::: Supplied data :::

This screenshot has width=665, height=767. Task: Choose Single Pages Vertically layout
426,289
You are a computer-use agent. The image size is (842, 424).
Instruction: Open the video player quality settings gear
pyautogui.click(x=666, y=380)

:::

The data must be retyped in full, exactly as it reads.

This screenshot has width=665, height=767. Task: Choose Single Pages Vertically layout
426,289
You are a computer-use agent. The image size is (842, 424).
Instruction: Open the video player quality settings gear
pyautogui.click(x=666, y=380)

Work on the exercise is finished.